Particular embodiments of the subject matter have been described in this specification. Other embodiments are within the scope of the following claims. For example, the actions recited in the claims can be performed in a different order and still achieve desirable results. As one example, the processes depicted in the accompanying figures do not necessarily require the particular order shown, or sequential order, to achieve desirable results. In some cases, multitasking and parallel processing may be advantageous.
Claims
1. A method performed by one or more computers, comprising:
- obtaining an image of a document, wherein the image comprises a plurality of text blocks;
- determining textual information of each text block of the plurality of text blocks using optical character recognition (OCR);
- automatically classifying the plurality of text blocks into a plurality of styles;
- automatically determining a content type of each text block of the plurality of text blocks based on a style associated with the text block and textual information of the text block, wherein the content type is selected from a plurality of pre-determined content types;
- determining semantic relationships between the plurality of text blocks based on one or more of the content type, the textual information, or a location of each text block of the plurality of text blocks; and
- storing the content type and the textual information of each text block and the semantic relationships between the plurality of text blocks into a database.
2. The method according to claim 1, wherein the plurality of text blocks are classified into the plurality of styles based on visual features of each text block comprising one or more of:
- a width of a stroke line of characters in the text block;
- a color of the characters in the text block;
- whether the characters in the text block are uppercase letters;
- a height of the characters in the text block; or
- a width of the characters in the text block.

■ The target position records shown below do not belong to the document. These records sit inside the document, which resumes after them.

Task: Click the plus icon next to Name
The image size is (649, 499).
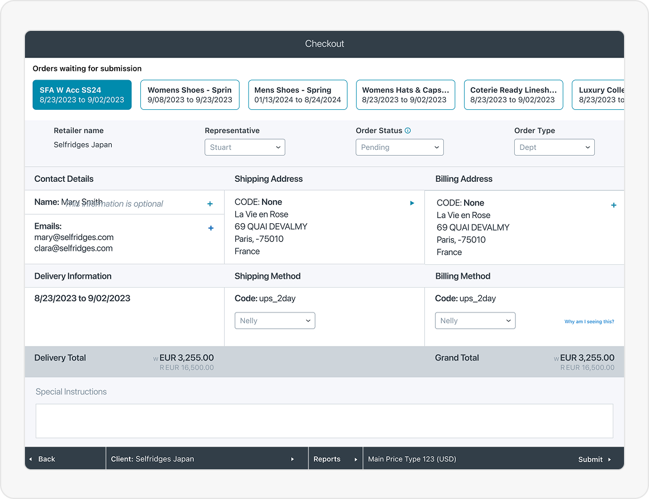Action: (x=210, y=204)

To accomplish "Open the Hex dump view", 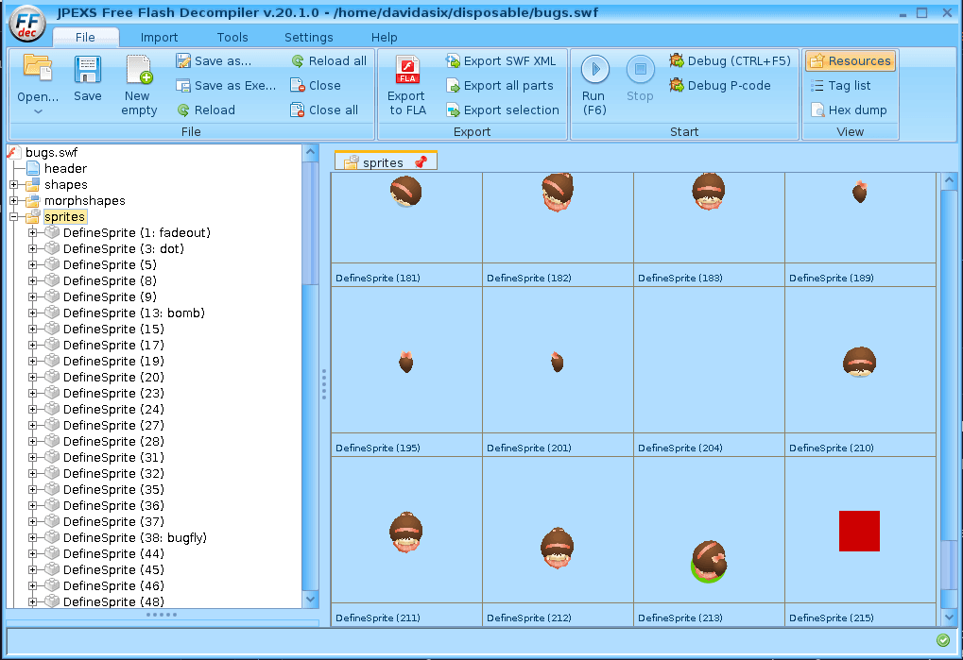I will point(848,110).
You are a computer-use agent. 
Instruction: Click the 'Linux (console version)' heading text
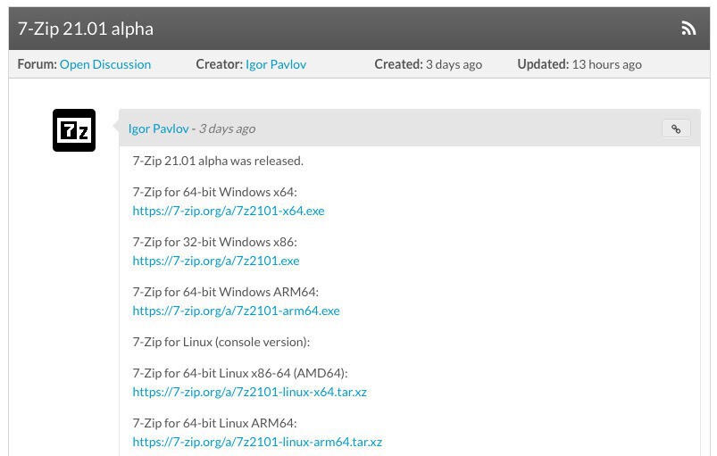(221, 342)
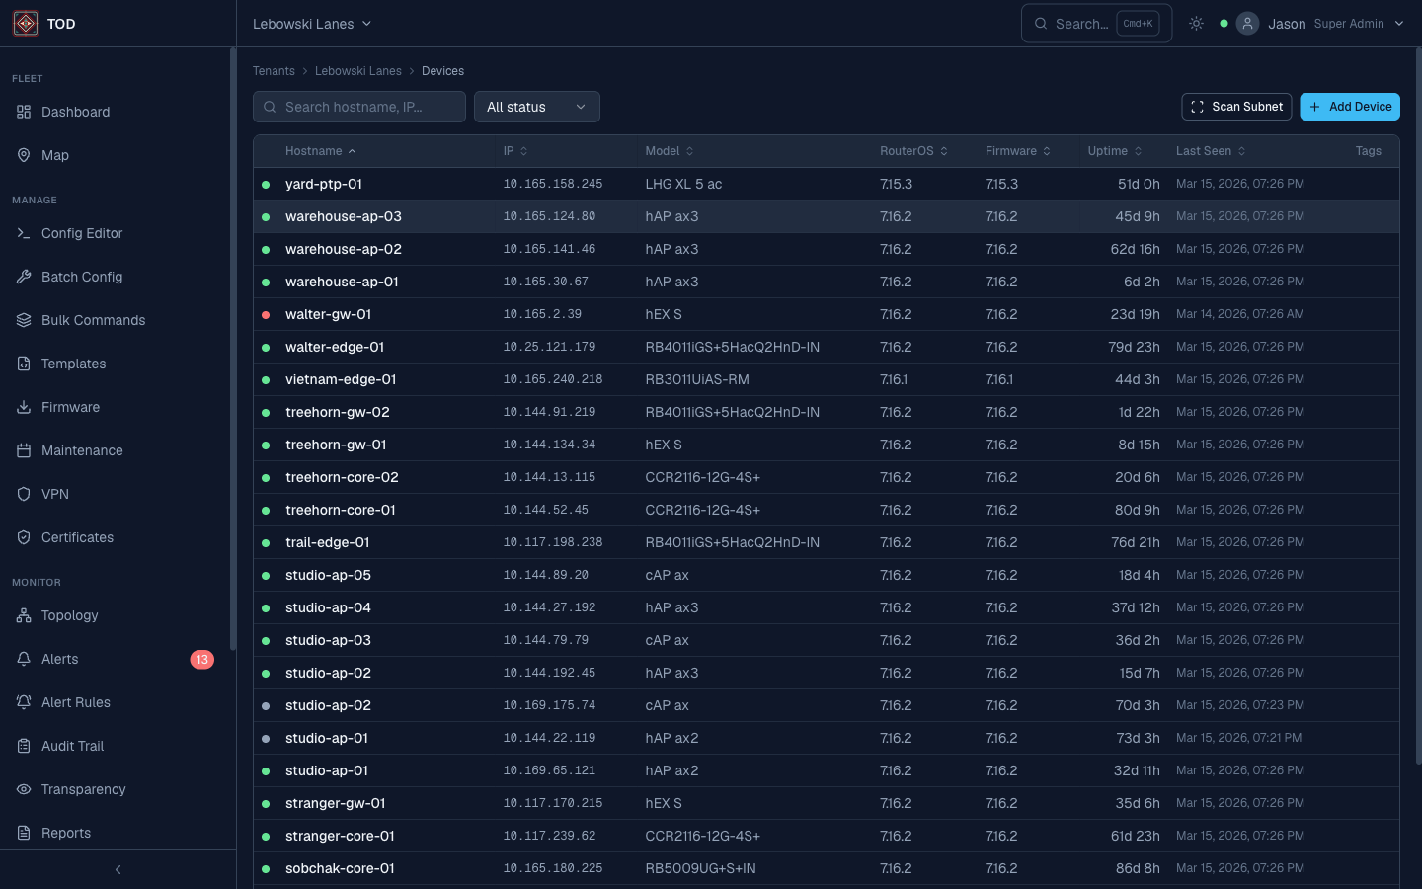
Task: Open the Map view icon
Action: tap(23, 155)
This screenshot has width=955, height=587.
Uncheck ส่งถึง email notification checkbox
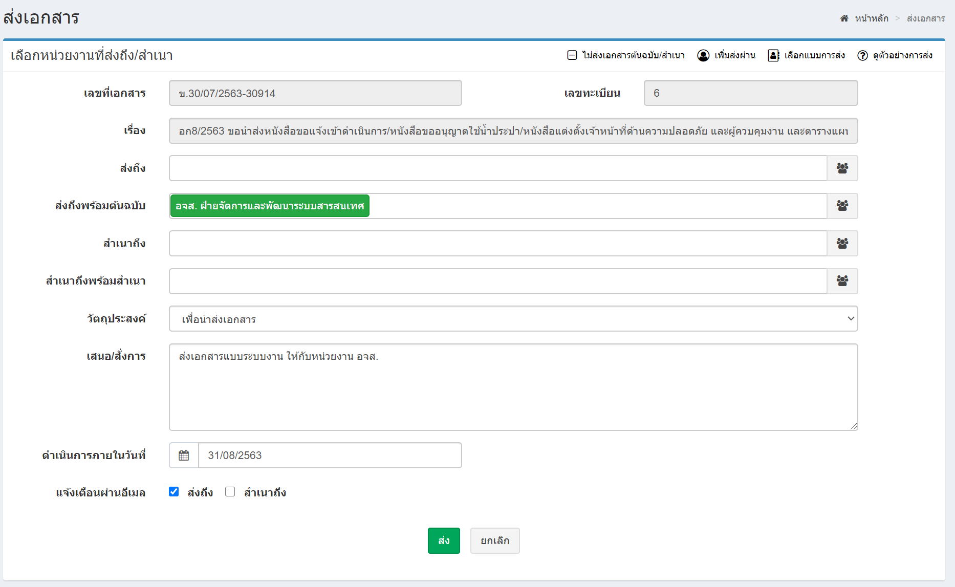tap(174, 492)

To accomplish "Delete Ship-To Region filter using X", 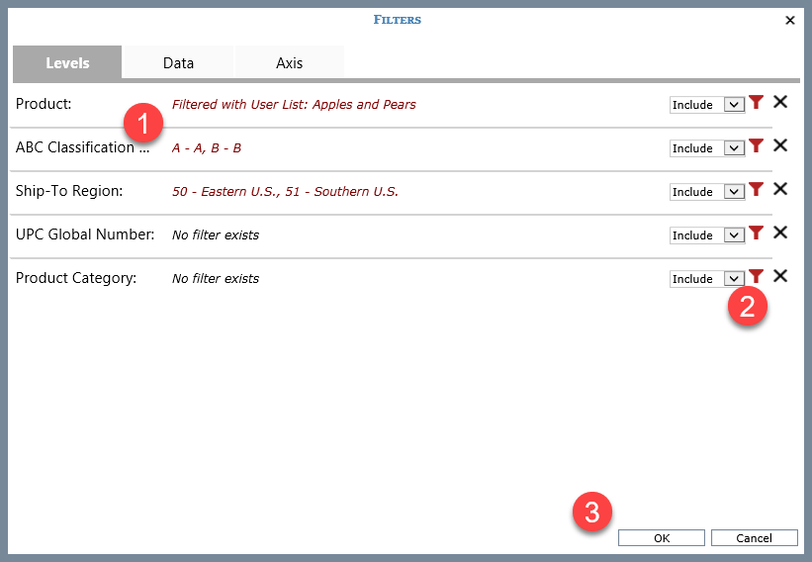I will pos(779,189).
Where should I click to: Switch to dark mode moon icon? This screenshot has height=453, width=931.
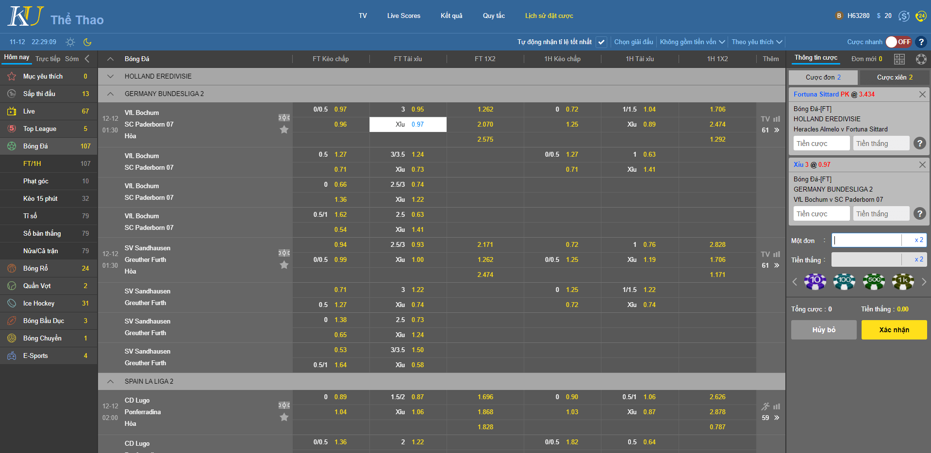[x=87, y=42]
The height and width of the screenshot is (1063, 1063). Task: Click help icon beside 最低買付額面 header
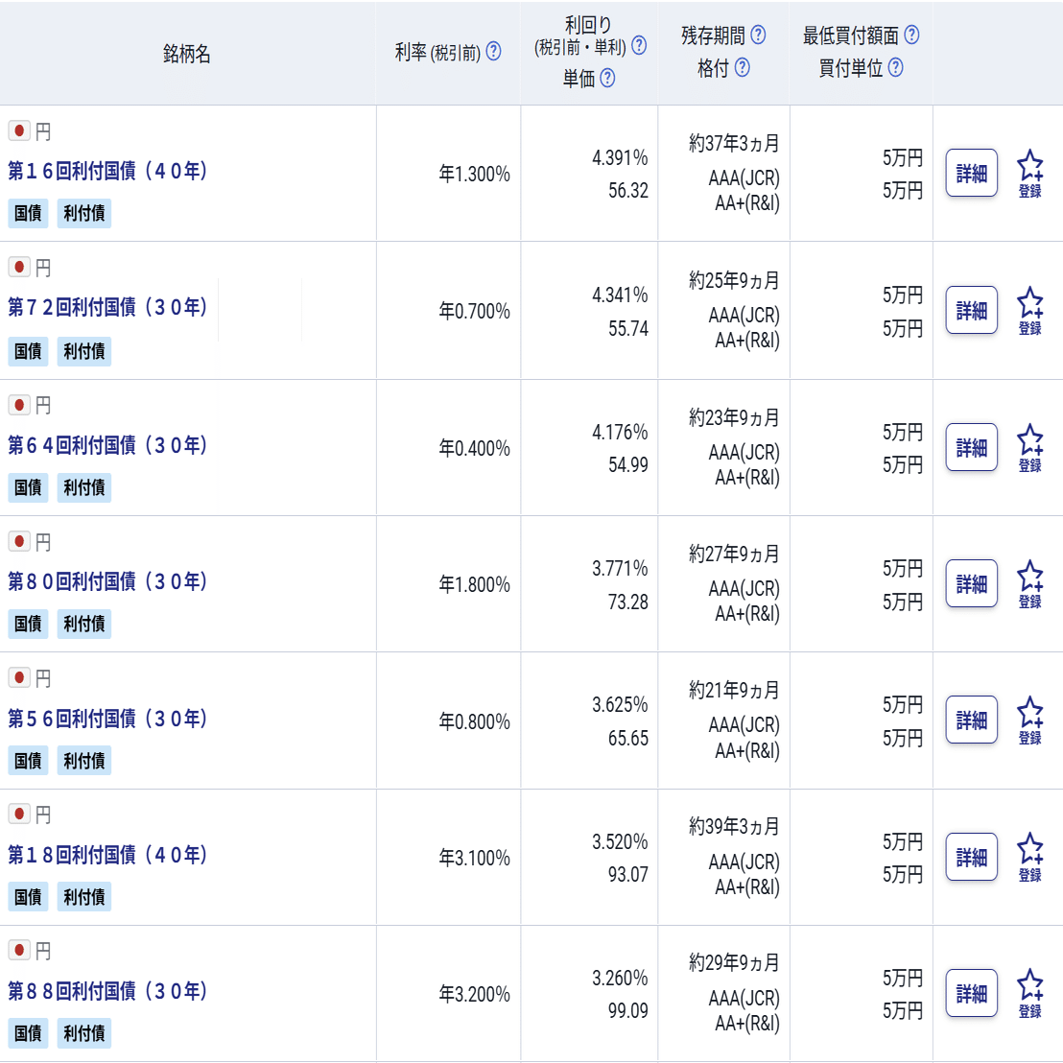911,35
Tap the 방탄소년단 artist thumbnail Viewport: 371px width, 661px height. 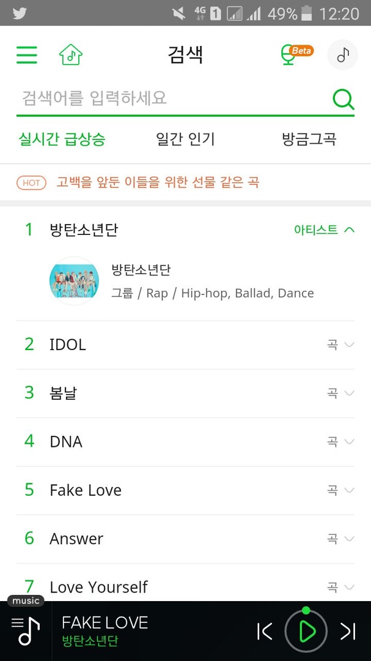tap(74, 280)
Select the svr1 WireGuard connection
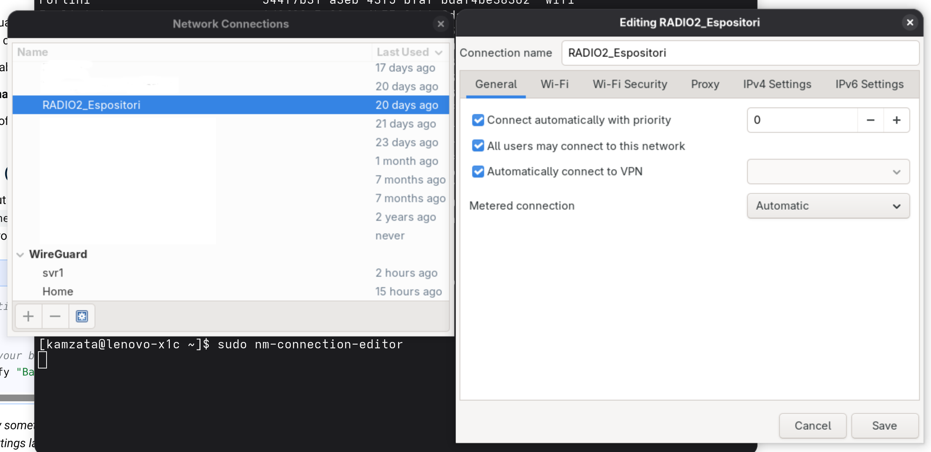 53,273
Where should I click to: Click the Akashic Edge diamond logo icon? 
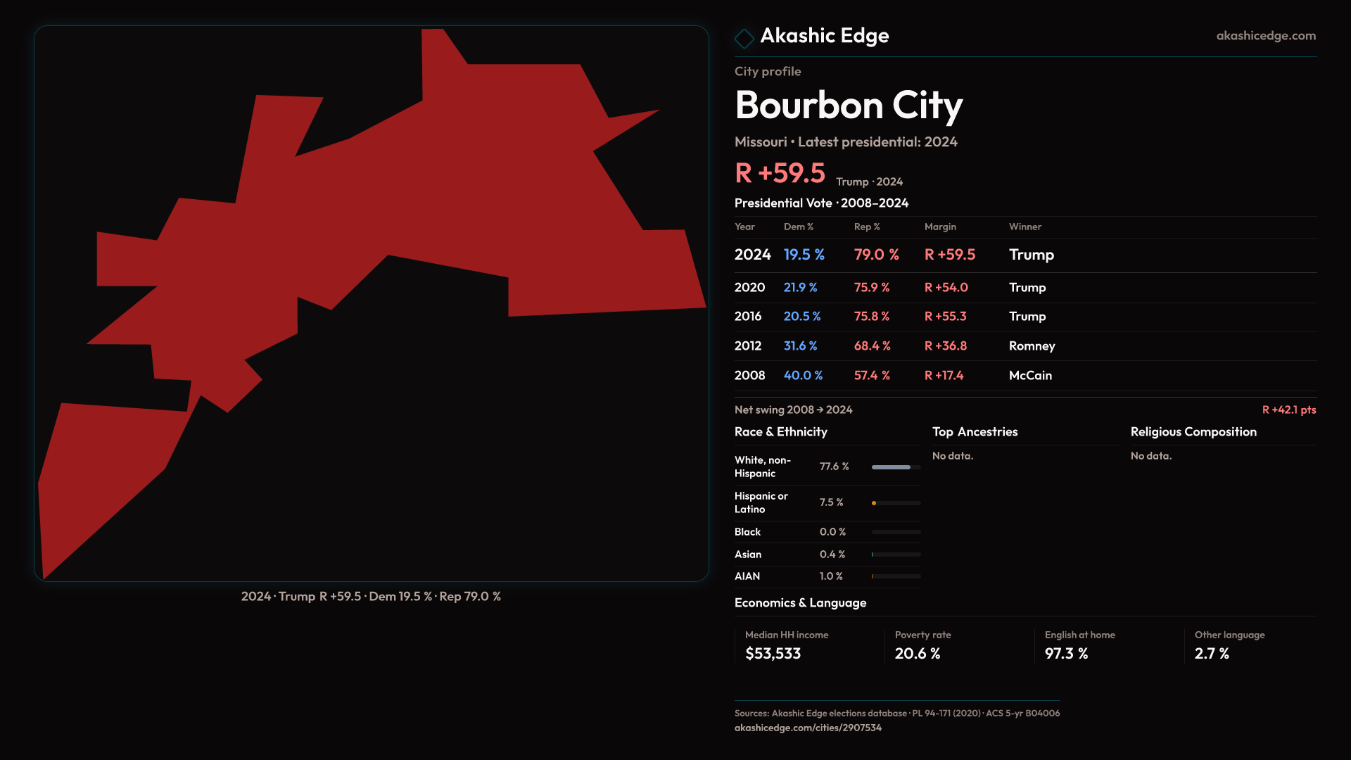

3. The method according to claim 2, wherein the visual features of each text block further comprise a sequence of numerical values, and wherein each of the sequence of numerical values is associated with a respective character in the text block and is determined based on an upper limit and a lower limit of a height of the respective character.
4. The method according to claim 1, wherein automatically classifying the plurality of text blocks into the plurality of styles comprises automatically classifying the plurality of text blocks using a neural network machine learning model.
5. The method according to claim 1, wherein automatically determining the content type of each text block comprises:
- sorting the plurality of styles and arranging the plurality of styles in a hierarchical structure; and
- mapping each style to one of the plurality of pre-determined content types based on a rank of the style in the hierarchical structure.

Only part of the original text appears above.